Hizbullah veya Hüdapar

Ahmet KAHRAMAN yazdı —

  • Hüdapar rozetli Hizbullah, artık Kürtçe naralar da atan bir siyasi partiydi. AKP ve IŞİD paralelinde Kürtlere din pazarlıyordu. Örneğin Halife Ömer ordularının, 70 bin Kürt’ü kılıçtan geçirdiği Amed’in yıldönümünü, çarşaflı kadınların da sokağa çıktığı gösterilerle kutluyordu.

Türkler, yüz yıllık devletlerinin tarihi boyunca, hiçbir devir ve dönemde Kürtlere dürüstçe bakmadılar, asla dürüst davranmadılar.
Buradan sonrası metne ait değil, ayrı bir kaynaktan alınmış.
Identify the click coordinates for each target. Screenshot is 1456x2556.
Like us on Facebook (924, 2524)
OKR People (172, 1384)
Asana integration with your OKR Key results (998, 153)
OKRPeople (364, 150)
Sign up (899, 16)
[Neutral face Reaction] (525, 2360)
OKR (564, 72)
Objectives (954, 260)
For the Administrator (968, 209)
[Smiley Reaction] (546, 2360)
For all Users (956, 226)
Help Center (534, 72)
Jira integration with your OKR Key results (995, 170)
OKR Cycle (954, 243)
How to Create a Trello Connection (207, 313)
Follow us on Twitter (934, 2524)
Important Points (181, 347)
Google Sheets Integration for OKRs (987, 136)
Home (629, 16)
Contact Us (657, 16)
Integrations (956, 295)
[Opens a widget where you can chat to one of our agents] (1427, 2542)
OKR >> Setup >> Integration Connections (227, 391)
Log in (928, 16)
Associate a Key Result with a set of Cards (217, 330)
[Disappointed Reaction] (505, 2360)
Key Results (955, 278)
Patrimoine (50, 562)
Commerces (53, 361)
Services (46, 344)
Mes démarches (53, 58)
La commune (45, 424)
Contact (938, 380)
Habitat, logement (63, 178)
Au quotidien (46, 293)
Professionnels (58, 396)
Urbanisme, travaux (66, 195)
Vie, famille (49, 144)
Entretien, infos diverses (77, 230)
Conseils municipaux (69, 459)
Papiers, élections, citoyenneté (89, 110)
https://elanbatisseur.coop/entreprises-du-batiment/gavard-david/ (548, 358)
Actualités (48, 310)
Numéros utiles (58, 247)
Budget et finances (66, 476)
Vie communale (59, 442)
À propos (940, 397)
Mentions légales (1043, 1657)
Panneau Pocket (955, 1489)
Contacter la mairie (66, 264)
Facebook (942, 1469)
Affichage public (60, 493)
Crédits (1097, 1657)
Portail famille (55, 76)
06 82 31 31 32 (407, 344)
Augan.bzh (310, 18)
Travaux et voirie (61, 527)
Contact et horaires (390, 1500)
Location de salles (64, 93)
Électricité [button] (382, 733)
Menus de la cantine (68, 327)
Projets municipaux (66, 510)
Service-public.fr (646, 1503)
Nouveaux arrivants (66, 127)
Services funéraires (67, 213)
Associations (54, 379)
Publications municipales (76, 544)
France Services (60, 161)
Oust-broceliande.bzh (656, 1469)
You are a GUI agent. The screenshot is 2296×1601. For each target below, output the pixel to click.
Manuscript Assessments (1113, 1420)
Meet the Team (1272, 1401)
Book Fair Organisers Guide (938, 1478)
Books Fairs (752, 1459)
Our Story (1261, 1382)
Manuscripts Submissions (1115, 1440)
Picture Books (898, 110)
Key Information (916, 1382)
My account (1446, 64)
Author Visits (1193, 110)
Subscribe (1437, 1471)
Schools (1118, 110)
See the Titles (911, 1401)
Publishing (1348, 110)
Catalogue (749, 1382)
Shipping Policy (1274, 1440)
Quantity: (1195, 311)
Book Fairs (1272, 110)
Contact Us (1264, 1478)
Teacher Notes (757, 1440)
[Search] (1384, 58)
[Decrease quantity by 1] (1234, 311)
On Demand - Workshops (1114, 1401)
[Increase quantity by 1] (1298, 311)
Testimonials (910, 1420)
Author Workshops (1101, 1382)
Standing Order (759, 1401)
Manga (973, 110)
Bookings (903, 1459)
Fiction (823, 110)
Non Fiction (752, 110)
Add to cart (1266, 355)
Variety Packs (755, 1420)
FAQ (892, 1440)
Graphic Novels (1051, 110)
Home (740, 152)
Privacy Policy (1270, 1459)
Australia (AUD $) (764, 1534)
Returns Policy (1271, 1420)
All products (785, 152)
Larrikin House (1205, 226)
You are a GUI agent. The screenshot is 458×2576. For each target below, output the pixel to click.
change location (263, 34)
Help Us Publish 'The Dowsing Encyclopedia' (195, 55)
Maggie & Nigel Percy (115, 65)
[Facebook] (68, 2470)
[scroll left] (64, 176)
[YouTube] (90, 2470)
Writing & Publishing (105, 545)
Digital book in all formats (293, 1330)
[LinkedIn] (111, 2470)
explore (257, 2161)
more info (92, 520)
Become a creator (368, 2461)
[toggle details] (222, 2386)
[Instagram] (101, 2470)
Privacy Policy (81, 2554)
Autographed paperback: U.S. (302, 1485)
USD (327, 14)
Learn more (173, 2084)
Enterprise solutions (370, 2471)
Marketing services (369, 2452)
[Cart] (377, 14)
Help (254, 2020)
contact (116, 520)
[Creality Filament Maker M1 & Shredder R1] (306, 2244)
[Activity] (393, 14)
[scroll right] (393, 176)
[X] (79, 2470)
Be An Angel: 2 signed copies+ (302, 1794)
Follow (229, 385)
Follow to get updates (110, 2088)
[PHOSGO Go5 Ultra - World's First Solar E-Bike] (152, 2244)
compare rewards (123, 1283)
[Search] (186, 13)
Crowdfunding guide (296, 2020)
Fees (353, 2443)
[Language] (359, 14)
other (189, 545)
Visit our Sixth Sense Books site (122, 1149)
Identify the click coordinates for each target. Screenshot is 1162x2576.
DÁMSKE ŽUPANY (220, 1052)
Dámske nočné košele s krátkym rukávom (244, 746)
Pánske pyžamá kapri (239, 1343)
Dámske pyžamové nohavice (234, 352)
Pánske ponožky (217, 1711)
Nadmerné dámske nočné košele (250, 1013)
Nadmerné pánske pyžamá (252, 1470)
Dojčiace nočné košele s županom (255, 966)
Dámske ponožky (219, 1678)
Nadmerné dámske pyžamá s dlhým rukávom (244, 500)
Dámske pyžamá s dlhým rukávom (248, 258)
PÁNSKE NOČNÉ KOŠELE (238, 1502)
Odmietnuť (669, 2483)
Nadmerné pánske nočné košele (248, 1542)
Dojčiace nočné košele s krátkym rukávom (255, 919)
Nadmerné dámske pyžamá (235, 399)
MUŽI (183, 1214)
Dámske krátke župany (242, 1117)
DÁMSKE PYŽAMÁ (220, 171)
Devlet olarak, ayak takımına yakışan bir tutumla dolandırma, kandırmaca, fesatlıkla Kürtlerin ardından dolandılar.

Kürtlerden öğrendikleri dini, Kürtlere karşı fesatlık, başka bir deyişle entrika malzemesi olarak kullandılar. Fesadın hakkını fesada teslim etmek gerekiyorsa eğer, başarılı da oldular.

Aynı soy ve ortak inançtan (Zerdüştizm) gelme, tarihsel gelişme içinde kimi Alevi, kimi Müslüman olmuş veya Êzîdî kalmış bir halkın arasına fesatlık sokmayı başardılar. Çünkü egemendi onlar. Her türlü entsrüman ve güce sahiptiler. Kapının ardında birini satın alma veya arka çıkıp karşı tarafa saldırtma fesatlığında mahirdiler. Kürtleri, birbirine karşı düşman kardeş haline getirdiler. Ta ki Kürtlerin beyni aydınlanma ışık alana kadar.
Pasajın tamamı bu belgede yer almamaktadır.